What a nice looking Pav!

I had all my pieces on the floor ready to rebuild the other day but then realised they needed a good polish.

@coffeechap and @jimbojohn55 is cafizza any different to pulycaf, how do you restore the black handles and knobs, do I need a dremel?

I really want one of these 75 Pavoni's but buying a 5th Pav might cause a few issues with the misses.


----------



## coffeechap (Apr 5, 2012)

pull cafe is perfect, you soak the main parts in it and it restores the chrome finish nicely. i use metal polish to polish the bakelite handle, brings them up a treat. Buying a dremel is a good idea and getting a polishing set as it allows you to get into all the nooks and crannies.


----------



## Thecatlinux (Mar 10, 2014)

Nice work old bean


----------



## coffeechap (Apr 5, 2012)

Wait till you see the next one


----------



## coffeechap (Apr 5, 2012)

It might need a dip in something strong


----------



## Hasi (Dec 27, 2017)

coffeechap said:


> It might need a dip in something strong


... like in my arms?


----------



## ThinkJunket (Oct 16, 2018)

Can't wait to see you selling the refurbished ones


----------



## cold war kid (Mar 12, 2010)

I suspect this thread has had a few more views over the last couple of days

I've always fancied one of these and was thinking of buying new as I'm not good at DIY, but reading this thread makes me want a birth year one. I was born in 74, would a model from that year be essentially the same as the 75? Are there any big advantages or disadvantages with buying one so old over a new one? Restored examples seem to go for only slightly less than new ones.


----------



## Hasi (Dec 27, 2017)

cold war kid said:


> I suspect this thread has had a few more views over the last couple of days
> 
> I've always fancied one of these and was thinking of buying new as I'm not good at DIY, but reading this thread makes me want a birth year one. I was born in 74, would a model from that year be essentially the same as the 75? Are there any big advantages or disadvantages with buying one so old over a new one?
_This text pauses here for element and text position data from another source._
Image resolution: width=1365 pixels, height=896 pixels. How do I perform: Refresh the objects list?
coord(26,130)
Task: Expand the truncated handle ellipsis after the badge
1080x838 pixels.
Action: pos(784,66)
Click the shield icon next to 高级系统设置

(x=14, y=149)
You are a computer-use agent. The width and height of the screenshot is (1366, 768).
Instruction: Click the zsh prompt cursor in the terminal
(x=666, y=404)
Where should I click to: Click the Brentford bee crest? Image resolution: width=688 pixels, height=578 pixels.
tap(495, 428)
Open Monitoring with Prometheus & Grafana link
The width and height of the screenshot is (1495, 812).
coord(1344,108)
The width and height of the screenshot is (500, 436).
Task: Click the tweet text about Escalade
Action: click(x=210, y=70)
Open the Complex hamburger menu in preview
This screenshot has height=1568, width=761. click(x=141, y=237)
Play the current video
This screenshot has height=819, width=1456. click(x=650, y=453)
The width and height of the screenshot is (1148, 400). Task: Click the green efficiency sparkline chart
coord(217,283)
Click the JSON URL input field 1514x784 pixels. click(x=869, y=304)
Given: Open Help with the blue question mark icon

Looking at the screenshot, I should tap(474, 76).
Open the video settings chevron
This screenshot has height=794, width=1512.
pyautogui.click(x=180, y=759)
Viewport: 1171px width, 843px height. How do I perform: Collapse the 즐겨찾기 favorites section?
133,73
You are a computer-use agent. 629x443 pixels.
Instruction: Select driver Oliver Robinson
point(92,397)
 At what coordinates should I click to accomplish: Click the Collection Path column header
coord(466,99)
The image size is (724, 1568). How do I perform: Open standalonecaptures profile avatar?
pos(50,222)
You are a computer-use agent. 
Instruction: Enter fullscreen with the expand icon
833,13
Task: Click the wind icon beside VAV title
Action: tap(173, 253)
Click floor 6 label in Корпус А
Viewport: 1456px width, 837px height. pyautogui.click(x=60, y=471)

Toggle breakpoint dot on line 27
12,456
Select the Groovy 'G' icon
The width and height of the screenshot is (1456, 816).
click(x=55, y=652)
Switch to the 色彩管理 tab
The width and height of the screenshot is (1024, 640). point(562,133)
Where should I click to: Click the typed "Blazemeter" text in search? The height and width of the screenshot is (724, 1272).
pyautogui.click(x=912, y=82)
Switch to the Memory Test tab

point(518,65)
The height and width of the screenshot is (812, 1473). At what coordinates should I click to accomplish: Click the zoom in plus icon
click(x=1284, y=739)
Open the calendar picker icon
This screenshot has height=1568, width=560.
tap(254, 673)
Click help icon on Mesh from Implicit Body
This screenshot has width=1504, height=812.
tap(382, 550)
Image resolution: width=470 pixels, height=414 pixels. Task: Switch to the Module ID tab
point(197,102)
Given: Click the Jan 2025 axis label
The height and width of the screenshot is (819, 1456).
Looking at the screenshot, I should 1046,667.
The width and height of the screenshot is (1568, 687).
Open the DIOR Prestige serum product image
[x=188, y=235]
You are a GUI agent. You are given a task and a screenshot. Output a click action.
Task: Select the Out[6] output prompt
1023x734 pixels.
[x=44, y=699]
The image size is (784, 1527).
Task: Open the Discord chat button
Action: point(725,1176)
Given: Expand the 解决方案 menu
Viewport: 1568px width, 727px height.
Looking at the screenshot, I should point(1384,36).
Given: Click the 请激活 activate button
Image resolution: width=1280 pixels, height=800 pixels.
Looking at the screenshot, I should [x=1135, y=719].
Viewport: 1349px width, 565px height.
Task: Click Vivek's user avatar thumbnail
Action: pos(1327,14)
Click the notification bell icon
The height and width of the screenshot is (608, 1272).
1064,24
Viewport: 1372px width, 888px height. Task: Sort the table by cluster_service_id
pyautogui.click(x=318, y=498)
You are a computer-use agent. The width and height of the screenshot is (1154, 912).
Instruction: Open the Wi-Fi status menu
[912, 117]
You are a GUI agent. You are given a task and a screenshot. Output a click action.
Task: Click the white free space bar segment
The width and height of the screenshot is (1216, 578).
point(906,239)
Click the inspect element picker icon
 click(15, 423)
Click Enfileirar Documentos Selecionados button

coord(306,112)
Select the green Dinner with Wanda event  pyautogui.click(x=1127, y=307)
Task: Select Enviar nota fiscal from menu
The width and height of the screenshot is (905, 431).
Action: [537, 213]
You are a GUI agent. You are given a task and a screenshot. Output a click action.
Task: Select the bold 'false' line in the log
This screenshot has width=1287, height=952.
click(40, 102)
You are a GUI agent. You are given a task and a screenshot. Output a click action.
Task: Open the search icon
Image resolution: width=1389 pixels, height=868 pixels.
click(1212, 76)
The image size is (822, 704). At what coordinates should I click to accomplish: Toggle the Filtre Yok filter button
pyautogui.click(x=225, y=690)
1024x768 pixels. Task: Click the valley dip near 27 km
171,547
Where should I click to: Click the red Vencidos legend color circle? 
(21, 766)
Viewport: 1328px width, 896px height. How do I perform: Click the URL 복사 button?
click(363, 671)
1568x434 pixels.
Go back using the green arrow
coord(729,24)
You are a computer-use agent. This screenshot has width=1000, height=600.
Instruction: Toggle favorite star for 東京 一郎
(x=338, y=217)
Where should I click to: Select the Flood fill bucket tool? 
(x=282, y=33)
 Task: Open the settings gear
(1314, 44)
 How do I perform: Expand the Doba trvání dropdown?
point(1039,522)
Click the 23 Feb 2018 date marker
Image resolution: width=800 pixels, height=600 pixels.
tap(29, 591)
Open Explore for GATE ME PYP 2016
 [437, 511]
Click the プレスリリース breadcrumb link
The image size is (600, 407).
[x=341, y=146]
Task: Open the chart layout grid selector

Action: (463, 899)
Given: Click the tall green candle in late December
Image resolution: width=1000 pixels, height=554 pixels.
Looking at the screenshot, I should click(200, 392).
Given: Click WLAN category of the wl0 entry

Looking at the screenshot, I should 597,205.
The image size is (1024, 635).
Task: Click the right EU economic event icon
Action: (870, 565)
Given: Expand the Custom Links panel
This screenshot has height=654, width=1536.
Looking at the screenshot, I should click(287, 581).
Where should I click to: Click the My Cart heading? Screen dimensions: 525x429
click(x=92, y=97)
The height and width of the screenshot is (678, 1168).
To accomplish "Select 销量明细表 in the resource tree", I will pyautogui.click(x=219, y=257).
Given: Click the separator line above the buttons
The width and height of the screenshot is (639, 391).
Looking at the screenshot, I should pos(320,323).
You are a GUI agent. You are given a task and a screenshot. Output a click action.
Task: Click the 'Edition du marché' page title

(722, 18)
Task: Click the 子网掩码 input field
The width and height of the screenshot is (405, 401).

Restored examples seem to go for only slightly less than new ones.


Nothing wrong with a decent example of the olden days!

Just very few things to be aware of:

It took them many years to figure out how practical a built in power switch would be. From 74 onwards they finally used three position switches. On older models prepared to plug in and out, use a switchable socket/plug or retrofit a cord switch.

Removing shower screen is not as straight forward as on modern ones (maybe @jimbojohn55 will repeat what he said somewhere before about when exactly they changed it).

Steaming milk requires either a good sense of humour, a degree in James Bond impersonation or infinite patience to maybe eventually finally really get the hang of it. I didn't so far, says the happy owner of a perfect '73 model...


----------



## jimbojohn55 (Jan 15, 2016)

Hasi said:


> Nothing wrong with a decent example of the olden days!
> 
> Just very few things to be aware of:
> 
> ...


There are so many changes over the years some were improvements and some were to do with cost as the components of the early machines 62-73/74 were more expensive to produce, you need some special tools to dismantle them particularly the 62-73 group.

I prefer the cast alloy base of the early ones and the group, they are also I believe but haven't tried to prove it more thermally stable as they just tick over on a 200w element once upto temp.

the 74 on is easier to work on and the 77 onward easier still.

fixing up any of them is quite fun, each have their challenges but ultimately you cant go too wrong


----------